PROVIDED INFORMATION Block Start
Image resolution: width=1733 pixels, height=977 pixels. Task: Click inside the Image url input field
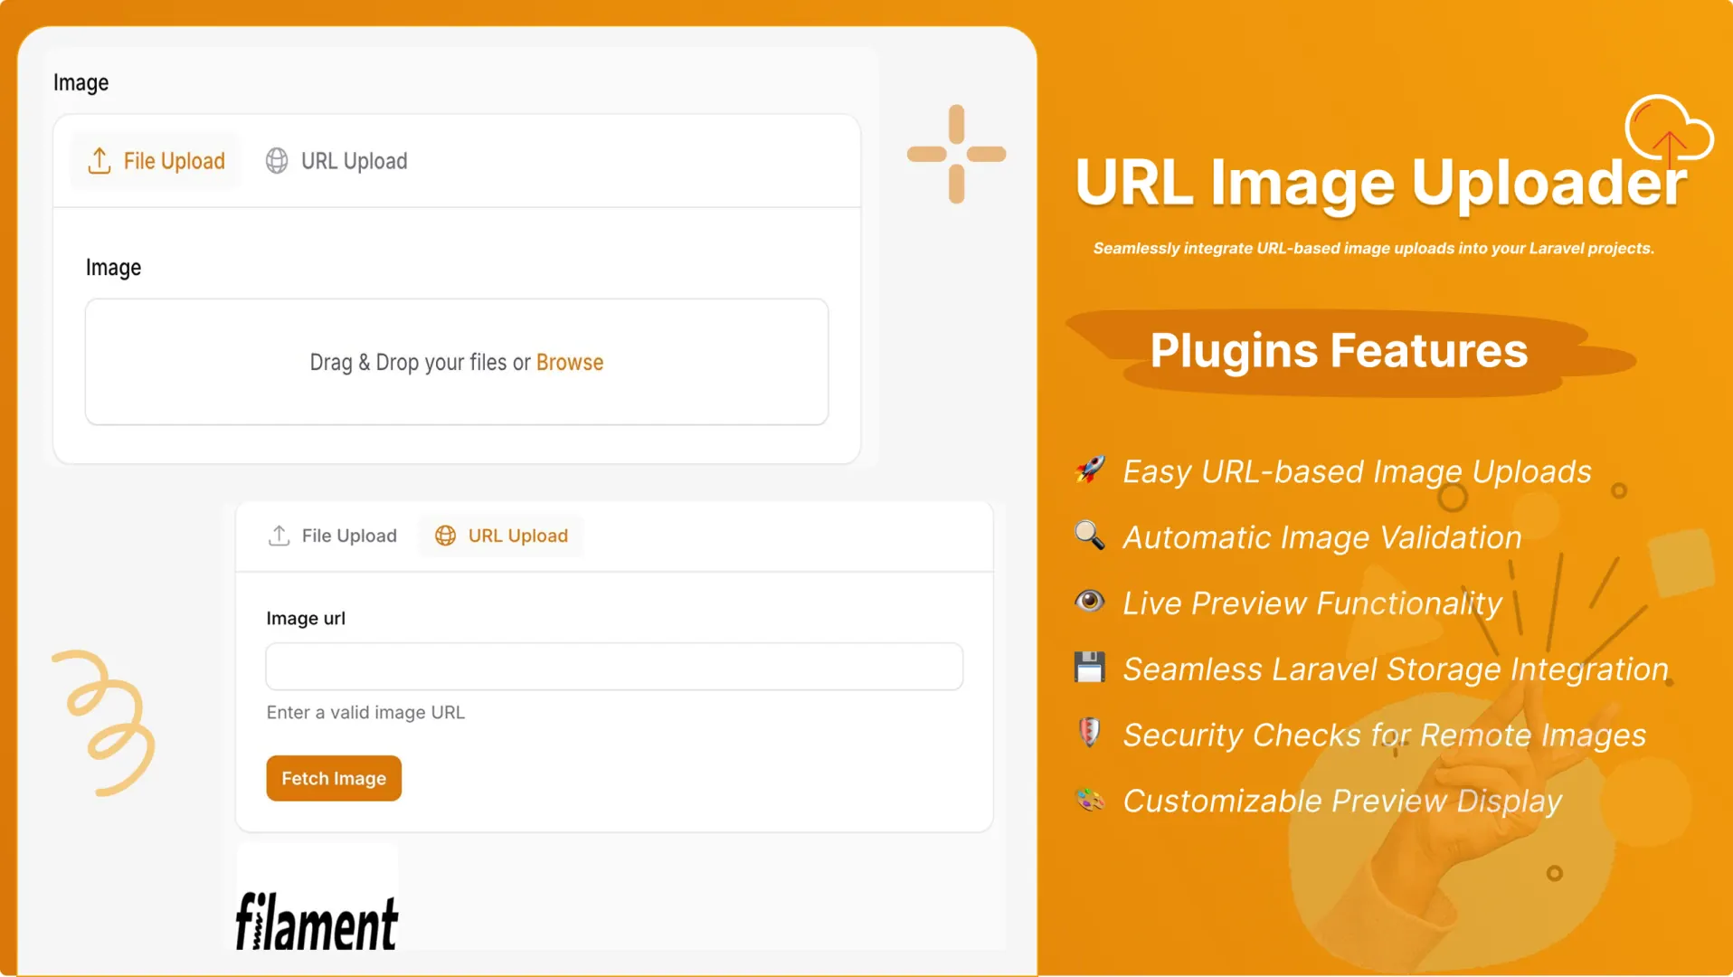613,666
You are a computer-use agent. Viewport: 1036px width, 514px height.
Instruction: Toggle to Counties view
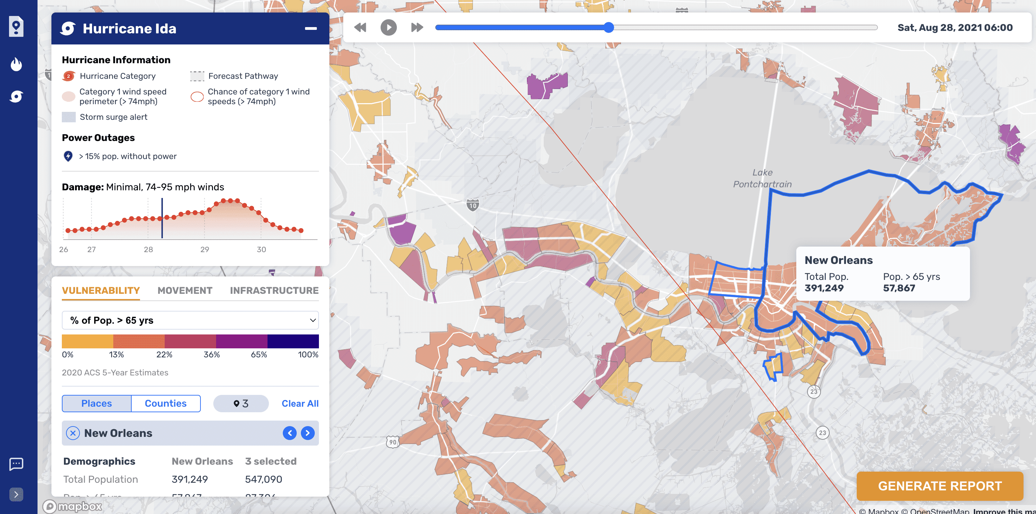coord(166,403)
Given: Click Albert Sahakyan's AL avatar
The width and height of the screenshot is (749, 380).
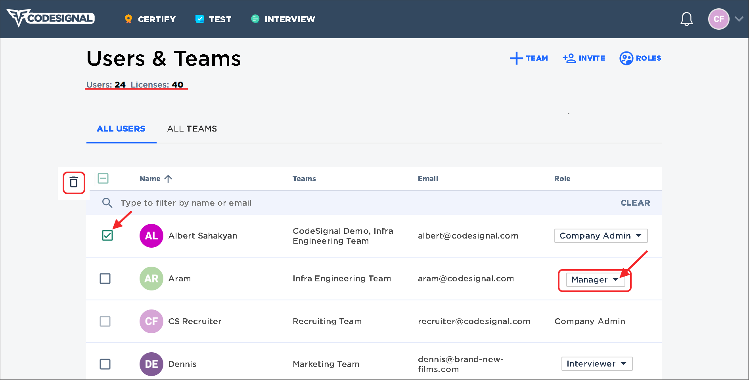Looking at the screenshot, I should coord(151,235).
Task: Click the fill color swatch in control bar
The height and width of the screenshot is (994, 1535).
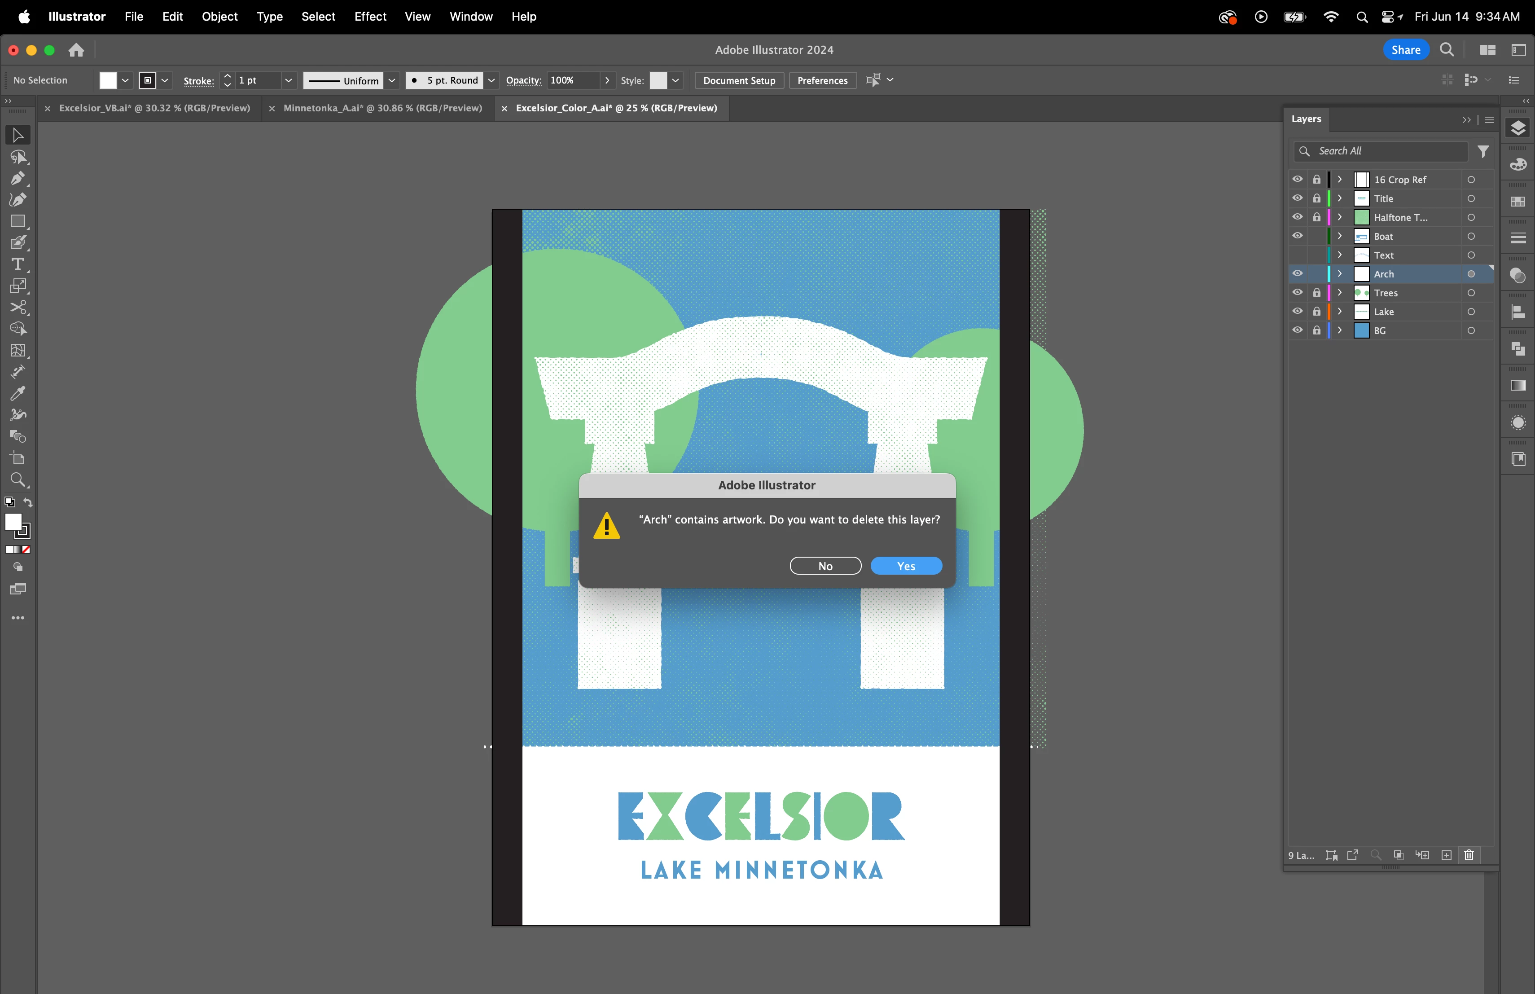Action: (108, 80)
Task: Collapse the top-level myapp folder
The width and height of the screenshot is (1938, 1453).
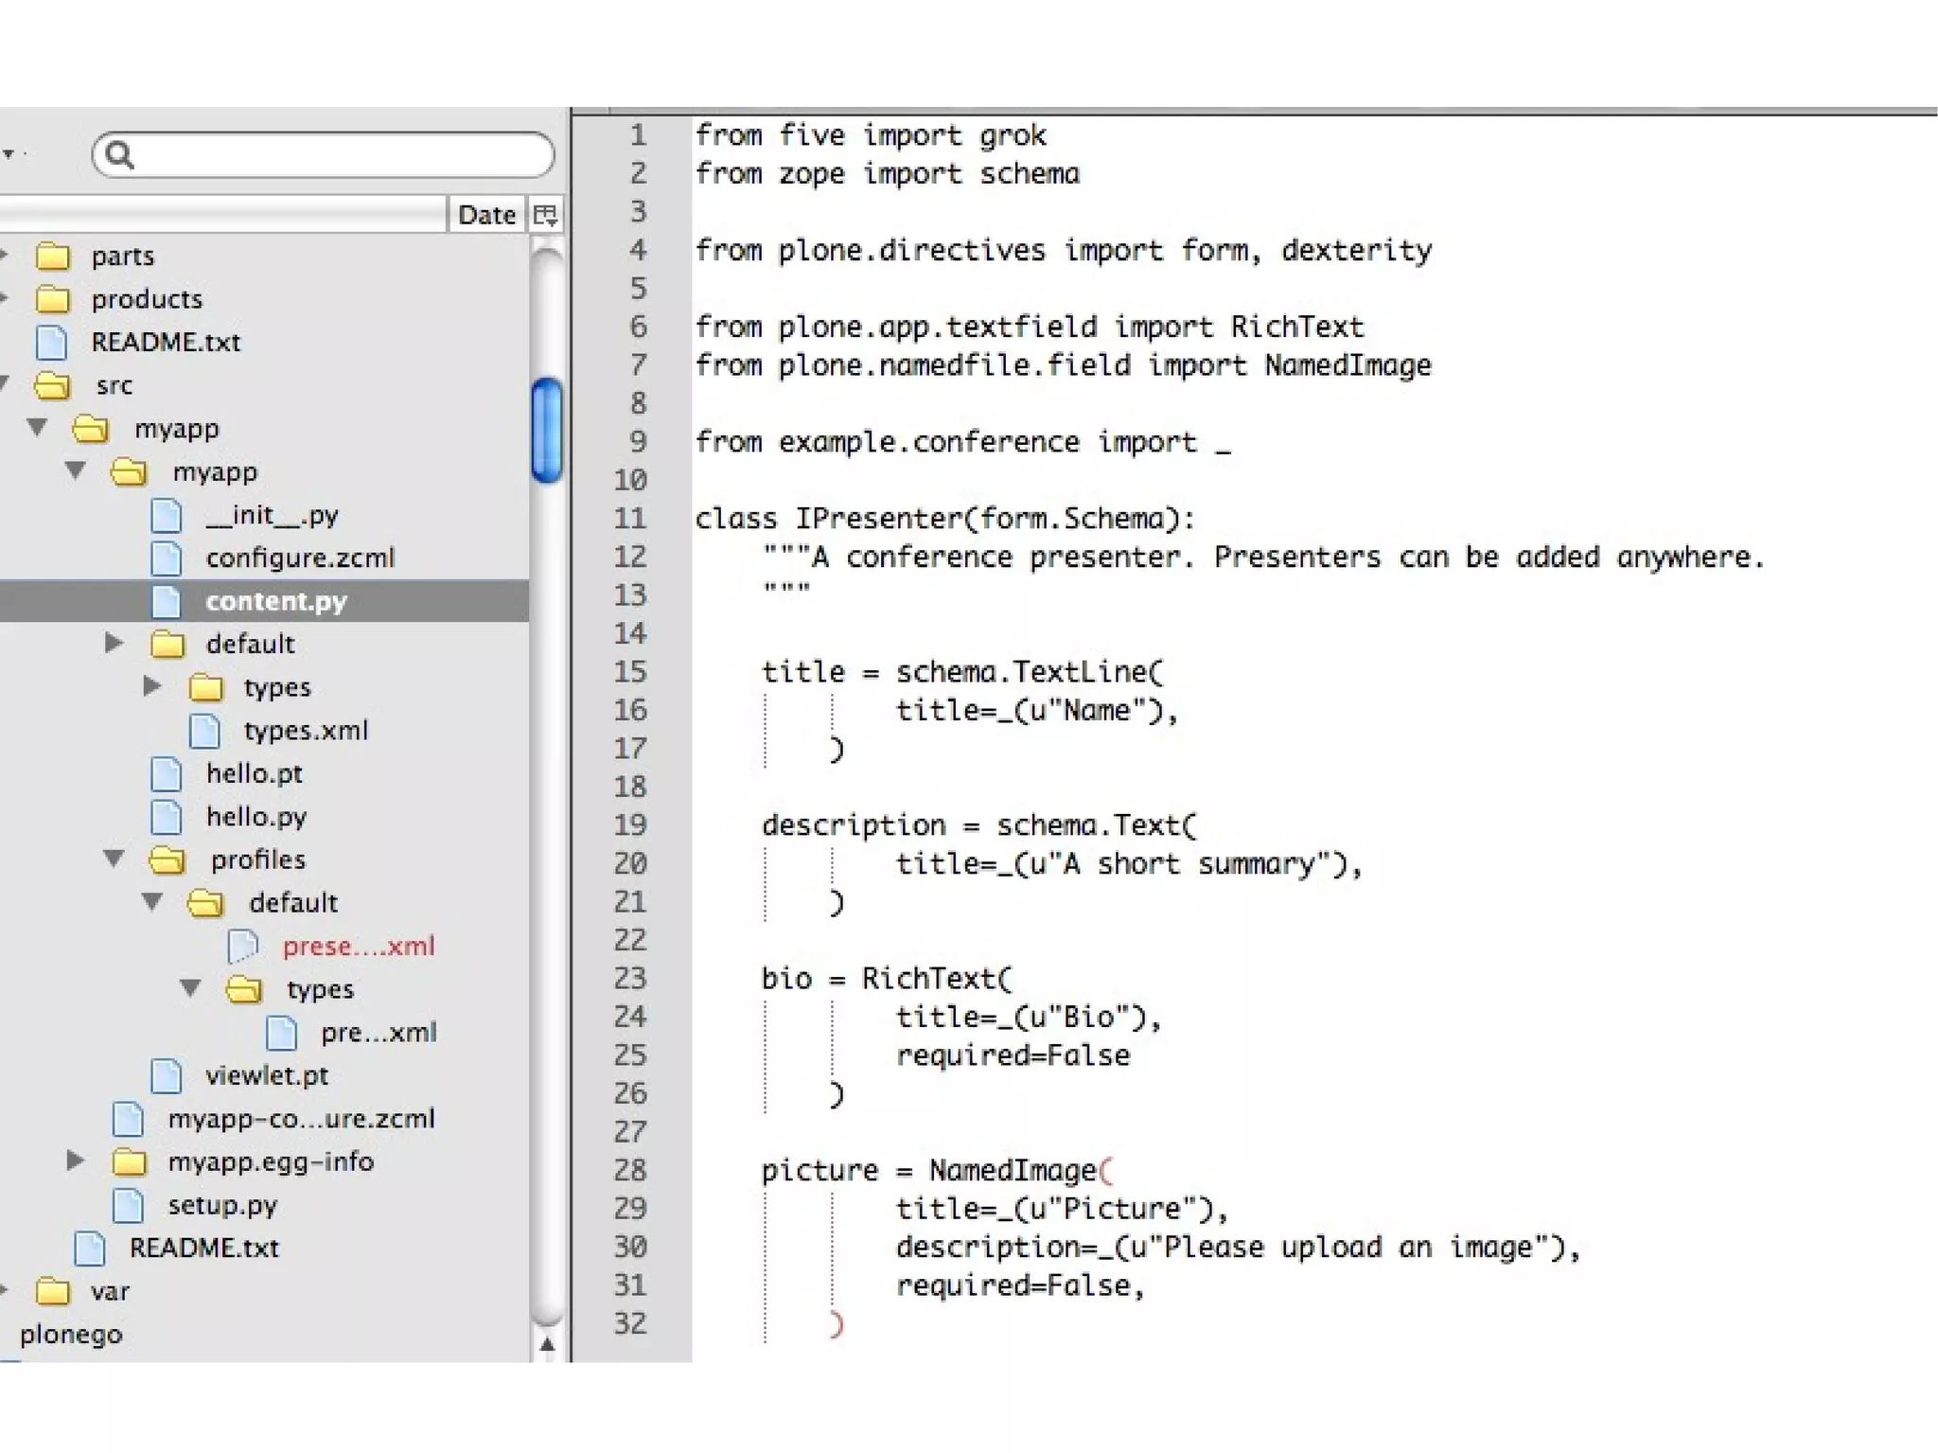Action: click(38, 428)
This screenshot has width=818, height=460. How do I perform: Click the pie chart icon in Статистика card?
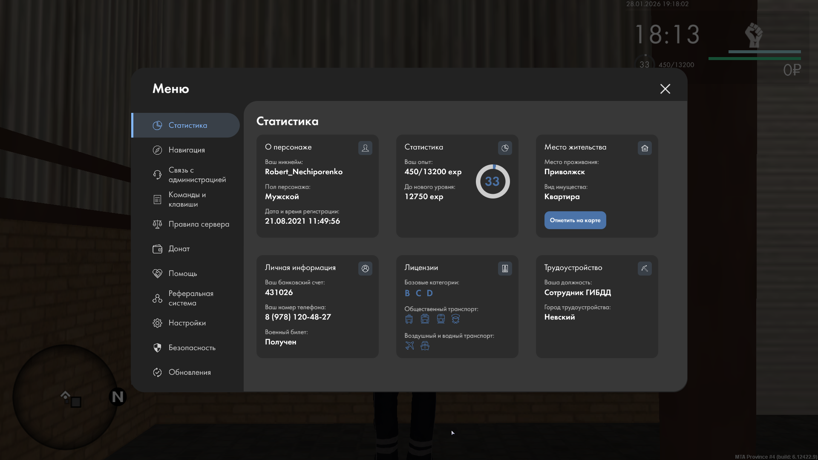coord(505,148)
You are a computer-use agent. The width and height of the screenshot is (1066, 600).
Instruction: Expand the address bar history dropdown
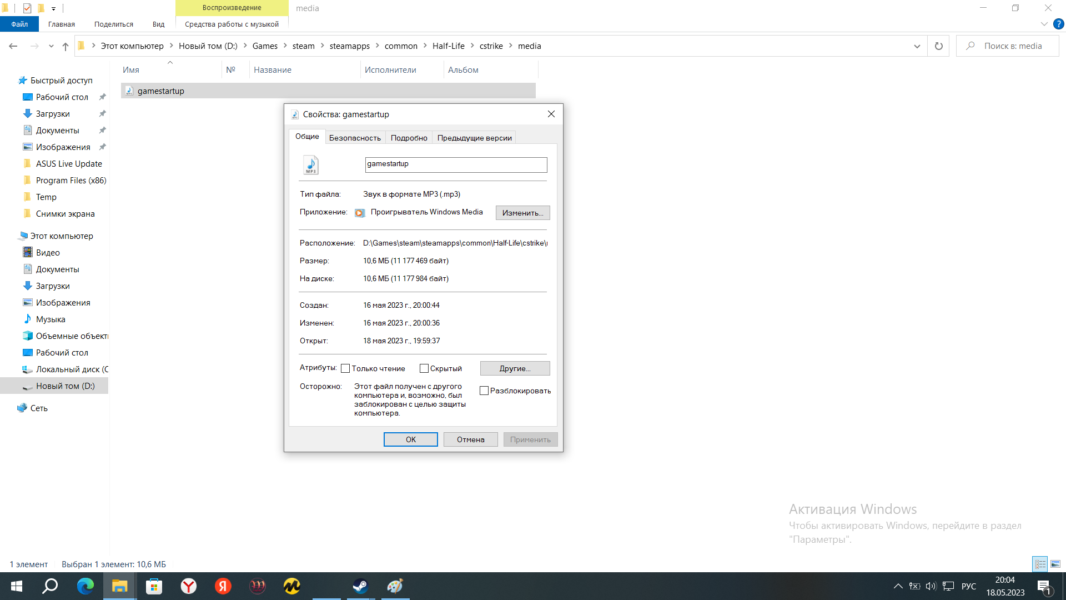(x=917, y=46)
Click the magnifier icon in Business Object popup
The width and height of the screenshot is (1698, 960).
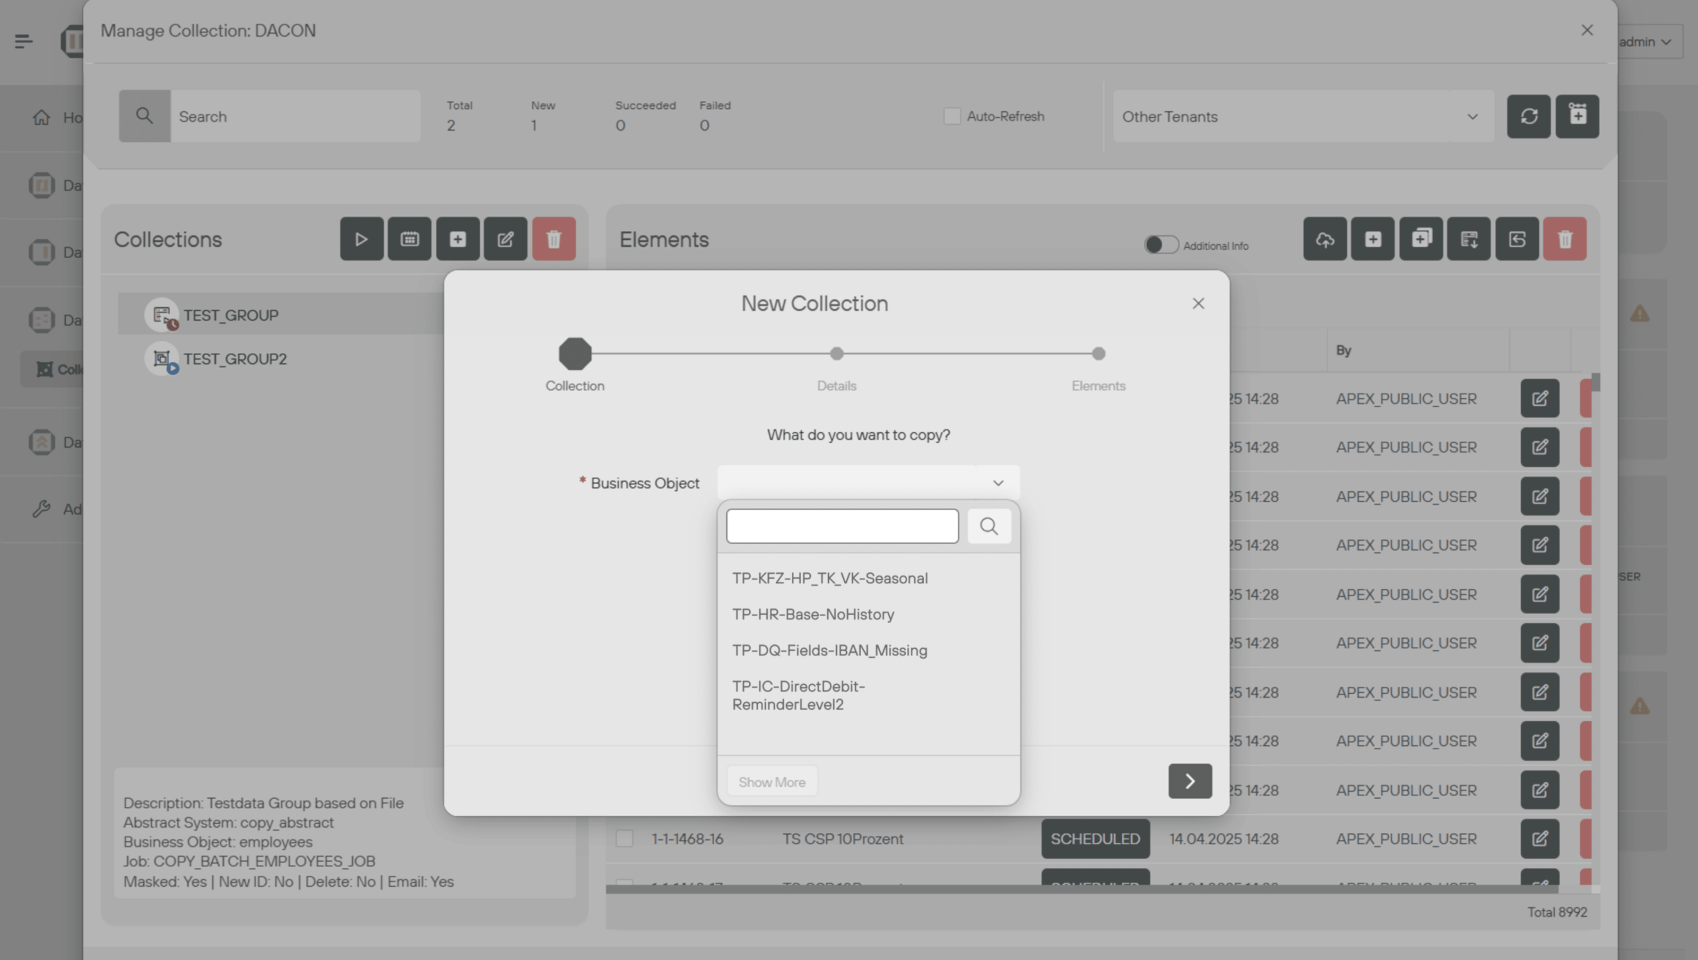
PROVIDED INFORMATION Block End
**TO DO:**
Would you transcribe all of the entries above exactly, minus the images?

**RESPONSE TO THIS EXERCISE:**
Image resolution: width=1733 pixels, height=977 pixels. Task: Click inside the Image url input field
613,666
You are a computer-use agent. Viewport: 1036px width, 514px height.
Instruction: Toggle to Counties view
coord(166,403)
Given: Click Albert Sahakyan's AL avatar
The width and height of the screenshot is (749, 380).
Looking at the screenshot, I should coord(151,235).
Task: Click the fill color swatch in control bar
The height and width of the screenshot is (994, 1535).
Action: (108, 80)
Task: Collapse the top-level myapp folder
The width and height of the screenshot is (1938, 1453).
Action: click(38, 428)
This screenshot has width=818, height=460. How do I perform: Click the pie chart icon in Статистика card?
coord(505,148)
You are a computer-use agent. The width and height of the screenshot is (1066, 600).
Instruction: Expand the address bar history dropdown
(x=917, y=46)
Click the magnifier icon in Business Object popup
The width and height of the screenshot is (1698, 960).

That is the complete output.